Wow, it’s treacherous out there, boys and girls. Please be careful on these icy roads! I’m still going in this morning but not until later when the sun comes up and I can see some of the ice I’m driving on. I’m very thankful for my job that allows me to be flexible with my schedule.

Ice driving is one of those skills you either have or you don’t, and I can tell you that most people in Wichita and the surrounding area don’t have it. I mean, you can probably learn how to drive on ice, but around Kansas it’s not around long enough to really learn on it. It’s kind of a spontaneous thing. One day it’s 70 degrees. The next day it’s 12 and all the world’s a solid sheet of ice you have to drive on to get to work. But then the next day it’s 50 so everything melts.

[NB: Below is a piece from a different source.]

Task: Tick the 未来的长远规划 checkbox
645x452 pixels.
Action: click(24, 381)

Now people who drive in North Dakota or Wisconsin? Yikes. Those are the pros. During their winter, they have to drive on ice all the time, so it’s commonplace for them. So maybe it’s all in what you get used to.

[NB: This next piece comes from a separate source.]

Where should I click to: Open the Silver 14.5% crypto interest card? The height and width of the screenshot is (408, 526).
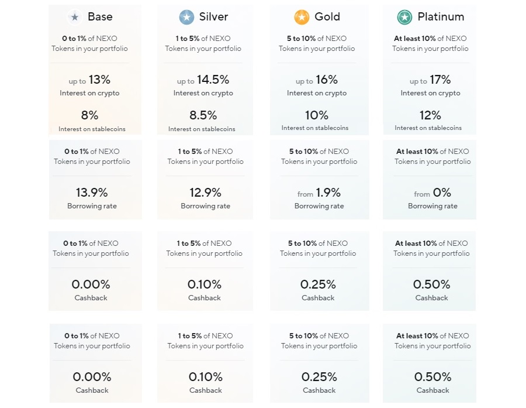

The verse today, James 1:2-3, doesn’t talk about driving on icy roads, but that’s kind of what it made me think of, oddly enough.

 2 Dear brothers and sisters,[a] when troubles come your way, consider it an opportunity for great joy. 3 For you know that when your faith is tested, your endurance has a chance to grow.

I love this verse, mainly because I think it’s one of the best examples of the difference between joy and happiness. Happiness is fleeting. You can be happy one day and unhappy the next. Happiness usually depends on your circumstances. But not Joy. Joy is completely different. Joy is a constant. If you know Christ, you have Joy no matter whether you’re happy or not. It’s the only way you can be sad at the death of a friend and excited for them getting to go to heaven at the same time. Joy is a paradox that allows you to rejoice even in the blackest times in your life.

But what caught my eye this morning was the last part of the verse, about how when your faith is tested, your endurance increases. I guess I hadn’t thought about that part much, but it’s very true.

Why do we take tests? (Other than the fact that we have to pass them to get a good grade to pass the class to get a degree to get a job with benefits and retirement so we can afford to buy stuff.) Tests examine what we have learned. And I don’t know about you, but when I would take a test, I always wanted to get all the answers right; but when I didn’t, I rarely missed those answers again. We don’t just take one test in school. We take a lot of them because we’re always learning, and tests are a good way to confirm how deep and wide our knowledge is.

What happens when your faith is tested? Well, that depends on the person. In some cases, it can be a financial test–that you have to rely on God to provide for you. Or it could be a relationship test–that God is wanting you to demonstrate that You love Him more than the person you’re with. It could be anything, although most of the tests God gives us are all about trusting Him. And it’s funny, looking back now. The tests He gave me when I was a child seem pretty small now.

Trusting Him to help me do well in school. Trusting Him to help me make friends. Trusting Him to help me find something I’d misplaced. All of those are pretty small in the grand scheme of things–but I went through them a lot. I had to trust Him a lot. And in trusting Him in the little things, when it came time to trust Him with “something big” it wasn’t any big deal because He had already proved Himself faithful to me in the small things.

When your faith is tested, your endurance increases.

If you start trusting Him with little things, pretty soon it won’t be hard to trust Him with big things. But just like anything else you want to get better at, you have to do it a lot. It’s a process you have to repeat over and over again, giving up control and sovereignty in your own life. And you don’t always see immediate results. Actually, immediate results are rare. But bodybuilders don’t see immediate results either. They have to work out. Just like them, you have to continually trust God with the things in your life that you don’t understand.

It’s not easy, but the more you do it, the easier it gets.